(What to produce)
When you reach the line below that has "1400x796 pixels. How", start returning lines exactly, and stop after the line that has "Tap the 5600K"; skip the pictures.

(Raw data)
****************************************

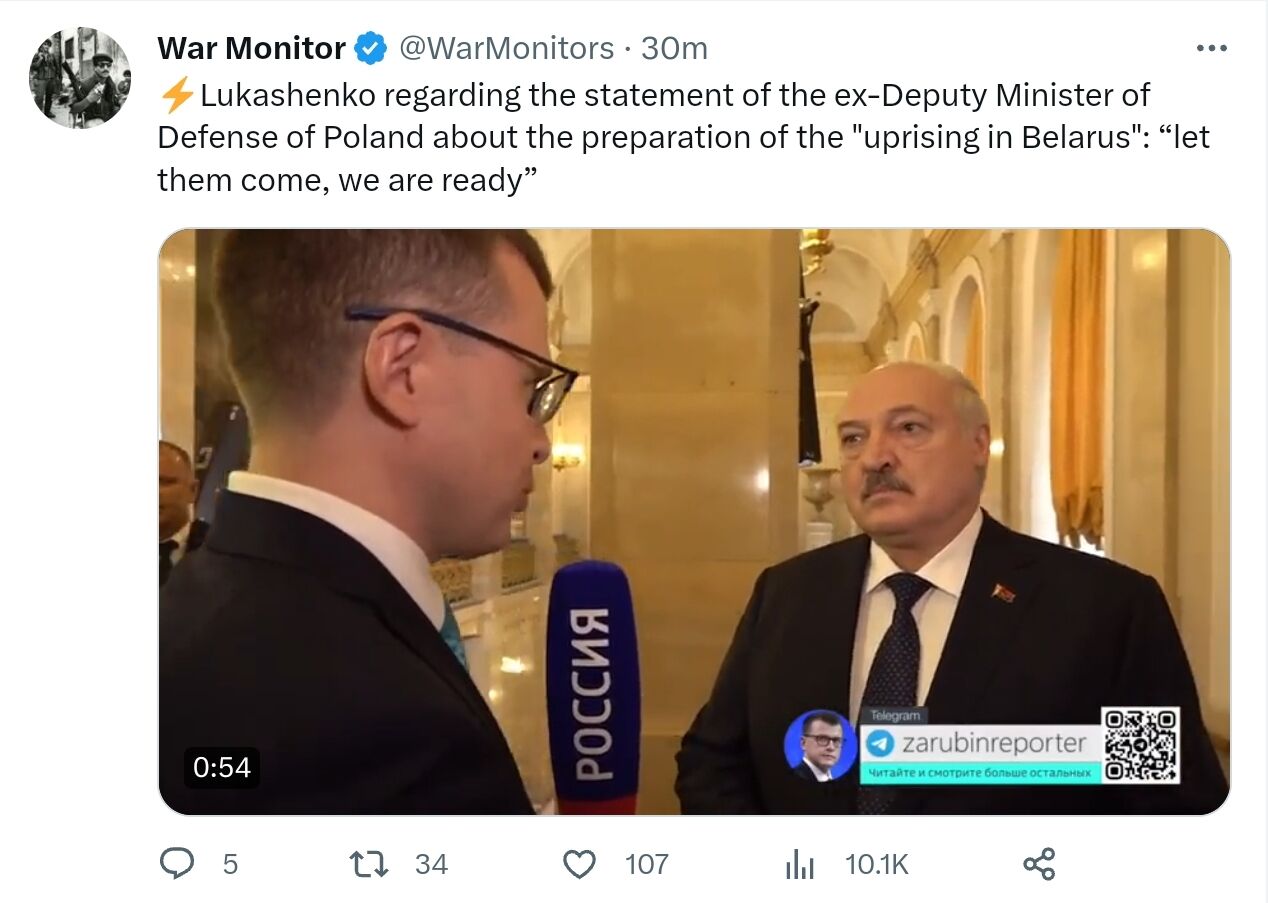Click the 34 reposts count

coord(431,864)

****************************************

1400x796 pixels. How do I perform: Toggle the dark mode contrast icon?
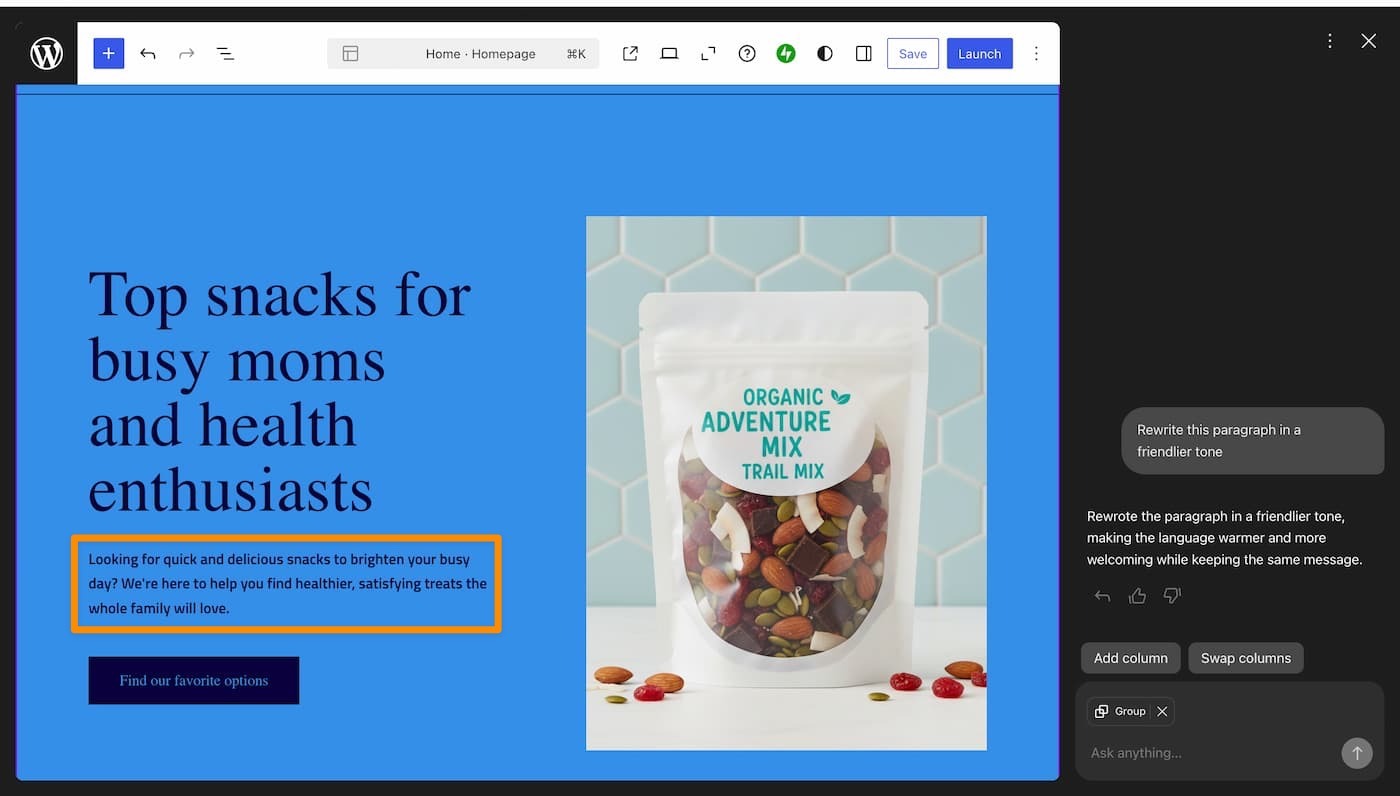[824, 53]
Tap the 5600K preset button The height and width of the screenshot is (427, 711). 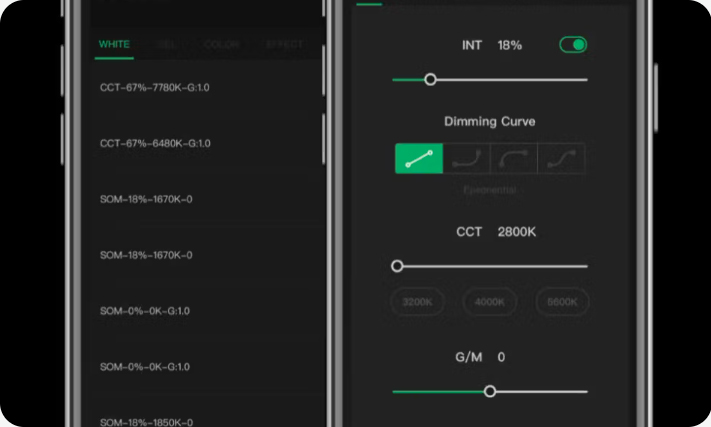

****************************************

(Response to the exercise)
1400x796 pixels. How do I perform: Toggle the dark mode contrast icon?
[824, 53]
Tap the 5600K preset button The height and width of the screenshot is (427, 711). 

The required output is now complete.